[What is required]:
From the entries below, return only the lines starting at the one that contains "Click the CONFIGURE button" and ending at the one that contains "Given: Click the", exactly as they stand.

[Excerpted records]:
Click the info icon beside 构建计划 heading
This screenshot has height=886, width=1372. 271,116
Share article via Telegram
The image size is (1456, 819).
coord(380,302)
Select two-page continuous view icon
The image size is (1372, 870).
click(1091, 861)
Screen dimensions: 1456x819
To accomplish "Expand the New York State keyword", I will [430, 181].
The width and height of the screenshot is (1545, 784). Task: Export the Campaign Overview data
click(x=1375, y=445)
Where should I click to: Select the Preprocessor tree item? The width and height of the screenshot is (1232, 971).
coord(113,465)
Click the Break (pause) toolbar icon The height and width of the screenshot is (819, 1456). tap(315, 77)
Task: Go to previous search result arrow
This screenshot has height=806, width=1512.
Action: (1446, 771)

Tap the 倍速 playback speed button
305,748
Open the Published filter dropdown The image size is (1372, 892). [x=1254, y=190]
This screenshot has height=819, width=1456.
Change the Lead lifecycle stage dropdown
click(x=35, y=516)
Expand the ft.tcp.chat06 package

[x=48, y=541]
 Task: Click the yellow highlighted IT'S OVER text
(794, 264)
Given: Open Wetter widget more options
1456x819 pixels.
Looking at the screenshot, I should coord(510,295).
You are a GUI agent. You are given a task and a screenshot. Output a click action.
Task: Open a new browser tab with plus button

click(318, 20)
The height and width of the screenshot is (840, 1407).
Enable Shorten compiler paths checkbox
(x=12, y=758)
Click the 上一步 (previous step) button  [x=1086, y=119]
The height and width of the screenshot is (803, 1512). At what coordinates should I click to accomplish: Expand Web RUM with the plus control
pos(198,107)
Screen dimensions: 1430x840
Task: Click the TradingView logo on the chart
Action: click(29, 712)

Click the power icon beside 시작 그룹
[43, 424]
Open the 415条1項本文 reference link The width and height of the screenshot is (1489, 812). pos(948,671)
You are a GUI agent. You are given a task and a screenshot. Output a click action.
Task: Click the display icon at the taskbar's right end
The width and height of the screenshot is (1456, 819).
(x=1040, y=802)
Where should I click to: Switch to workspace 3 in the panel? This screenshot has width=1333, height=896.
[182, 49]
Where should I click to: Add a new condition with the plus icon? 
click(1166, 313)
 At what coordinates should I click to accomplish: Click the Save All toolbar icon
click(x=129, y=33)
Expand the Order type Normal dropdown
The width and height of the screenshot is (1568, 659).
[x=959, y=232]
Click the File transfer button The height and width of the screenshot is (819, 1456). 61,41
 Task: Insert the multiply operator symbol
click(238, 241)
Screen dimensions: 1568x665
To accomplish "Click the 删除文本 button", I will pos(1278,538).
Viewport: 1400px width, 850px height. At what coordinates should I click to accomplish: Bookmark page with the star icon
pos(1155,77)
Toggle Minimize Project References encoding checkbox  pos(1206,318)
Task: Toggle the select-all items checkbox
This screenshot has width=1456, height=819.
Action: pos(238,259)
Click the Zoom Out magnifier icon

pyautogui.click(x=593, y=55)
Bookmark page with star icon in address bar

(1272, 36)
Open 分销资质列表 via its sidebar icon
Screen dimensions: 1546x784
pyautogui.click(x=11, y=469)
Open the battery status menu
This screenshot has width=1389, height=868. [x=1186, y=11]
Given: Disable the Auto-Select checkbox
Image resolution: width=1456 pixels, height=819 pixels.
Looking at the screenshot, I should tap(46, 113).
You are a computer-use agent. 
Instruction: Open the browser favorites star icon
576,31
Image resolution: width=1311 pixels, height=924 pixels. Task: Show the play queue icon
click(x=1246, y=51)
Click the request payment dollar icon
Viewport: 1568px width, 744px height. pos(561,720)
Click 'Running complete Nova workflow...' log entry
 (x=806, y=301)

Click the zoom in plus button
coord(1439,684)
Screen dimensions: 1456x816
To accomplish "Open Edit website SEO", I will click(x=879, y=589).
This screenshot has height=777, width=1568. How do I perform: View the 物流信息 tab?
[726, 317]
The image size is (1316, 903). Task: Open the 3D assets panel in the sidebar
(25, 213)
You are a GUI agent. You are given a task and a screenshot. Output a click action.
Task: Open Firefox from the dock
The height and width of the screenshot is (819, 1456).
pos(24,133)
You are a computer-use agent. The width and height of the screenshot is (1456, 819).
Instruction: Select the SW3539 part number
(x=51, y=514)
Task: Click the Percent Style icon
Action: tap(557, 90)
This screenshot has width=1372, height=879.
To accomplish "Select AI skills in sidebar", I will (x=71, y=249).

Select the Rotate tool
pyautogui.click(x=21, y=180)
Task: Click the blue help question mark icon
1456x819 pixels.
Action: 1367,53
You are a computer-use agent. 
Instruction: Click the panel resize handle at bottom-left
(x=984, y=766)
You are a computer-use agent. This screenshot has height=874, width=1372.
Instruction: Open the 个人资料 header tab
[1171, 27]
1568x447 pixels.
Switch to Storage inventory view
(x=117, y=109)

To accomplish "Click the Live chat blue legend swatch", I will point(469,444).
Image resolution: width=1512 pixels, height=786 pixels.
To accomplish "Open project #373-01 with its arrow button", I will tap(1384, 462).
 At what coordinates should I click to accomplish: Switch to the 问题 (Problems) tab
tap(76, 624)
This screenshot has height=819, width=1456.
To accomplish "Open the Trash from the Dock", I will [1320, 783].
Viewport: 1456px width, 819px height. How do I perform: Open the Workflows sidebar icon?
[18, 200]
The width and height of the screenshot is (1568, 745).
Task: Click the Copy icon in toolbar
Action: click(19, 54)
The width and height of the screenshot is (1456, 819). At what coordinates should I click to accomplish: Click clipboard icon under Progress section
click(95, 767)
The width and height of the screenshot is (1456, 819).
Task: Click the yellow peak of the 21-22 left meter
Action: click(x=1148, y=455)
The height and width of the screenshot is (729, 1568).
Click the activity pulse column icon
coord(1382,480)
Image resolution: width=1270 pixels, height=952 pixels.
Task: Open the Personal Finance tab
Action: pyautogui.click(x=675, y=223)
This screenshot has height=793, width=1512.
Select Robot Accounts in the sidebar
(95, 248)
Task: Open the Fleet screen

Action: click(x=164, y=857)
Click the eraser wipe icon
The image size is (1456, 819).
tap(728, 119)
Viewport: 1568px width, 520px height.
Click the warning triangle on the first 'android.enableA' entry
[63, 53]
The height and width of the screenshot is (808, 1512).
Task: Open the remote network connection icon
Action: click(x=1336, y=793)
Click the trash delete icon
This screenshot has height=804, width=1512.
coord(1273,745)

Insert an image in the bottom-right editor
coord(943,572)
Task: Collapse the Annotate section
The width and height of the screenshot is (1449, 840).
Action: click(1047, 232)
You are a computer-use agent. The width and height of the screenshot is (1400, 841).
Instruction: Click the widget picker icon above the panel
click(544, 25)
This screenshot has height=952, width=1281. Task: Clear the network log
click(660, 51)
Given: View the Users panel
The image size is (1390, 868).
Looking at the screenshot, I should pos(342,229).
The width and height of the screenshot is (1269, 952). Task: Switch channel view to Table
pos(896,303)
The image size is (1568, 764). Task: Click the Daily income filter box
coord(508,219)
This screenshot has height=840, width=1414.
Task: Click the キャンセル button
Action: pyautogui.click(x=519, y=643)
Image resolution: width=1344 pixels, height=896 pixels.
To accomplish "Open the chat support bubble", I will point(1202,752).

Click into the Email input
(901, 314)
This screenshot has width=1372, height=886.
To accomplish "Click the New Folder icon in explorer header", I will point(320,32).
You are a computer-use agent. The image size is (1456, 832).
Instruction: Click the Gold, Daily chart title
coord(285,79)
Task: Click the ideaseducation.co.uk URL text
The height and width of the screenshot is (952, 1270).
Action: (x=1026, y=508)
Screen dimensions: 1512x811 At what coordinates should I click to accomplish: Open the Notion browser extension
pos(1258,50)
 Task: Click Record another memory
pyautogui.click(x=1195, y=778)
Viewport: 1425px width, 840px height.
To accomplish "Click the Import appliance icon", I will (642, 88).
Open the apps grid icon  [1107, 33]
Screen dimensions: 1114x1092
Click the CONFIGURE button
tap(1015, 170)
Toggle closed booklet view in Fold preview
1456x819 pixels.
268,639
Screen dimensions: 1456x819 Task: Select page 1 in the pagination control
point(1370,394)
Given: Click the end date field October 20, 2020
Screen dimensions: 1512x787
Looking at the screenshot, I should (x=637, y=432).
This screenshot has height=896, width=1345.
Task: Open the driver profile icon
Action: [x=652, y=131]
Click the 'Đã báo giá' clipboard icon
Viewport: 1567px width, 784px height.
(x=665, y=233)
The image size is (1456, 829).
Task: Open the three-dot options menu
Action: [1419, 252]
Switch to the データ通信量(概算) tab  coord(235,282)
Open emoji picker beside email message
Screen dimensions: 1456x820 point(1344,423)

[Response to the exercise]:
Click the CONFIGURE button
tap(1015, 170)
Toggle closed booklet view in Fold preview
1456x819 pixels.
268,639
Screen dimensions: 1456x819 Task: Select page 1 in the pagination control
point(1370,394)
Given: Click the end date field October 20, 2020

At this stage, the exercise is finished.